### [What this task involves]
Your answer should hold exactly the lines below from the line with "Tap the AppleTV Connect link" through the line with "Insert the minus operator", both included, and no pictures at all.

### [Records supplied]
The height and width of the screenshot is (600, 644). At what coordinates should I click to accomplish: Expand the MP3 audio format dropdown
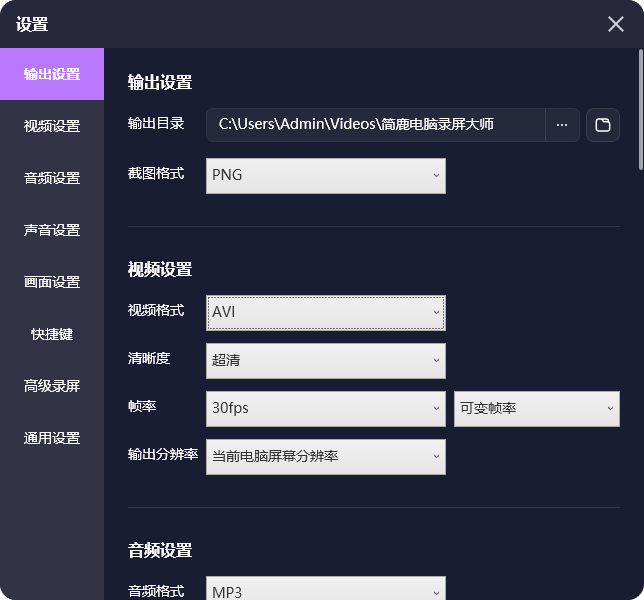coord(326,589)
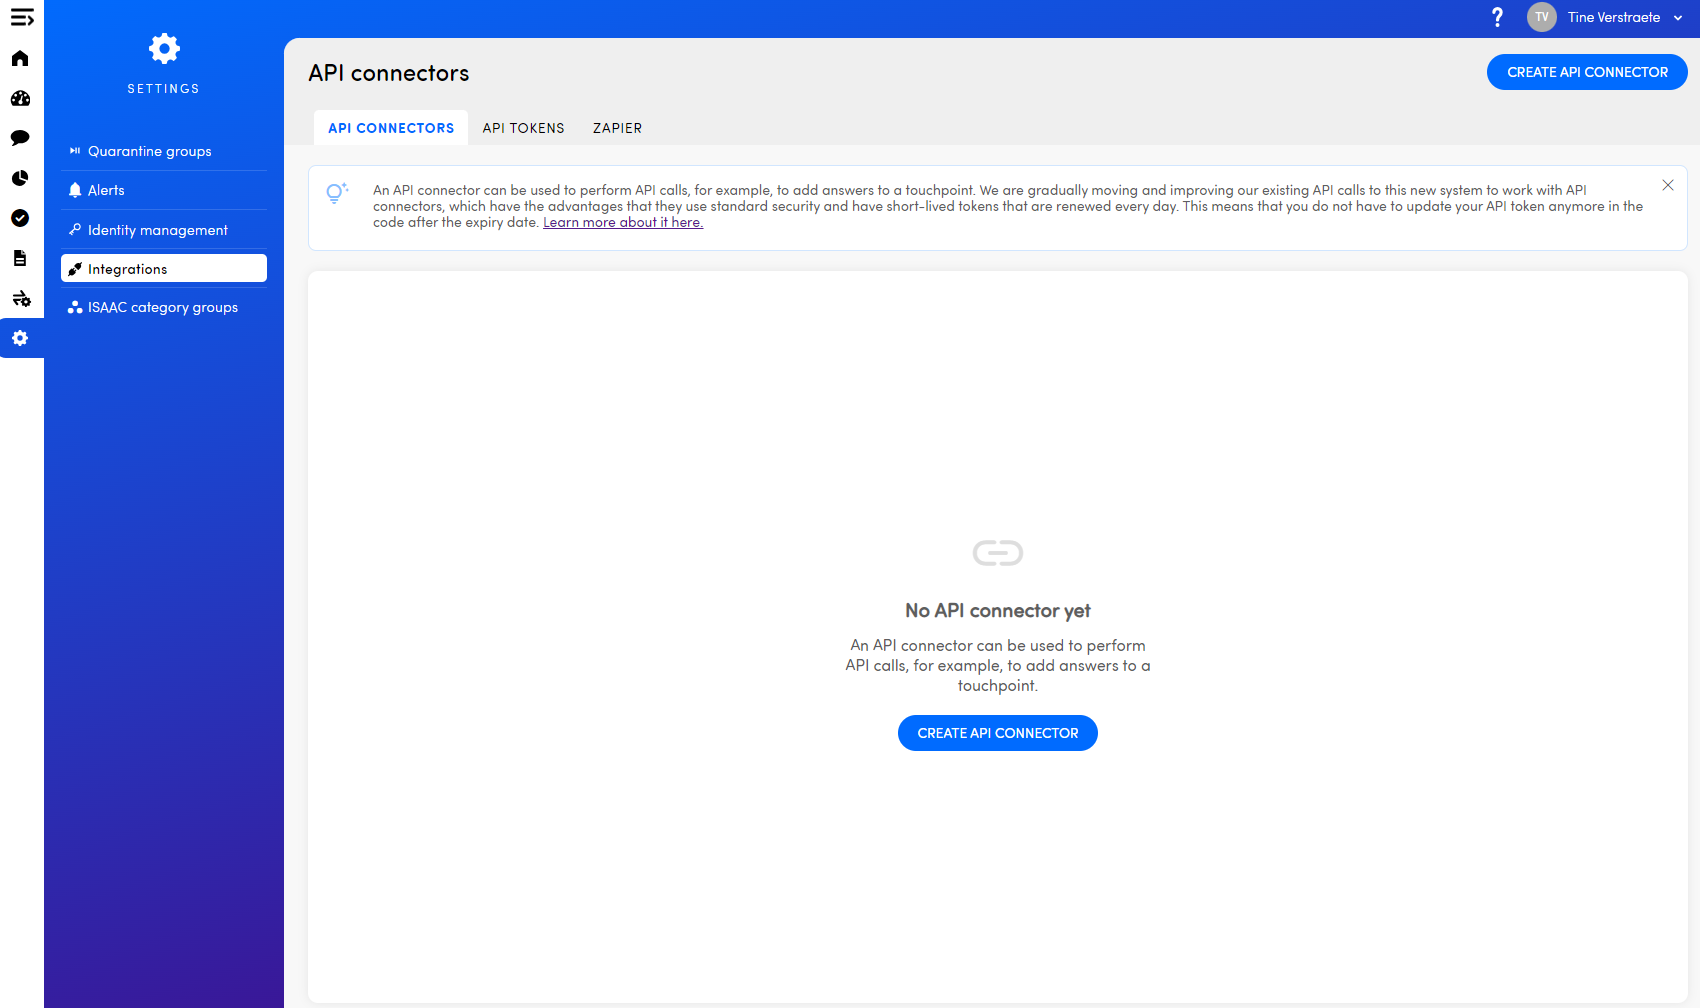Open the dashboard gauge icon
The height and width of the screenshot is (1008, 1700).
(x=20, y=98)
* * *
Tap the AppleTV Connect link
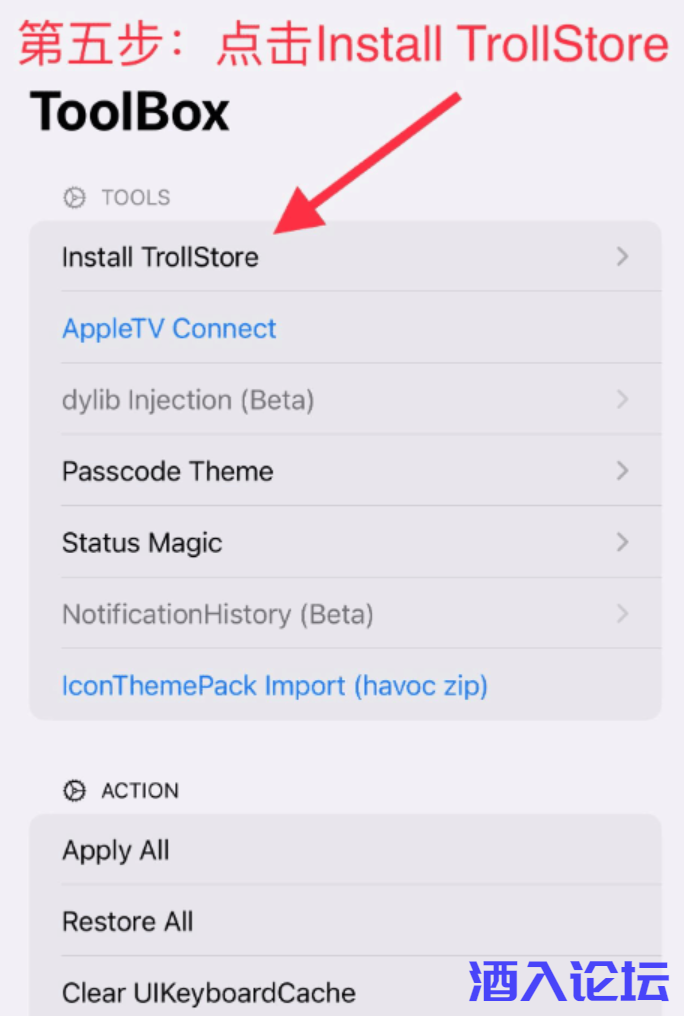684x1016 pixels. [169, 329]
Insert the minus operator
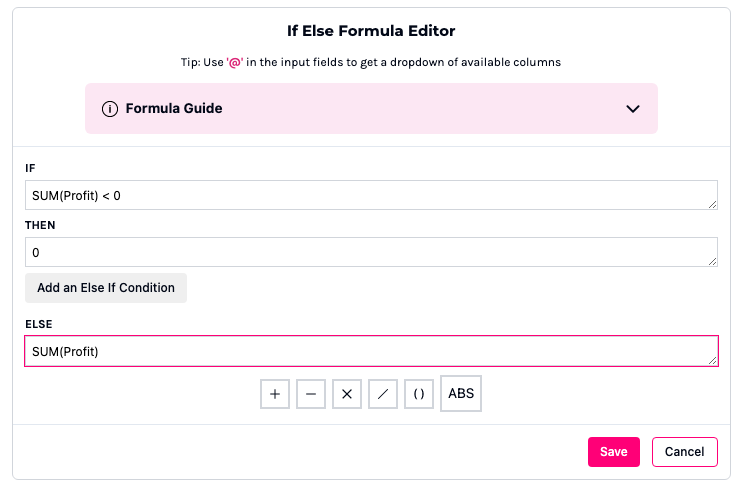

### [Answer for the task]
Tap the AppleTV Connect link
684x1016 pixels. [169, 329]
Insert the minus operator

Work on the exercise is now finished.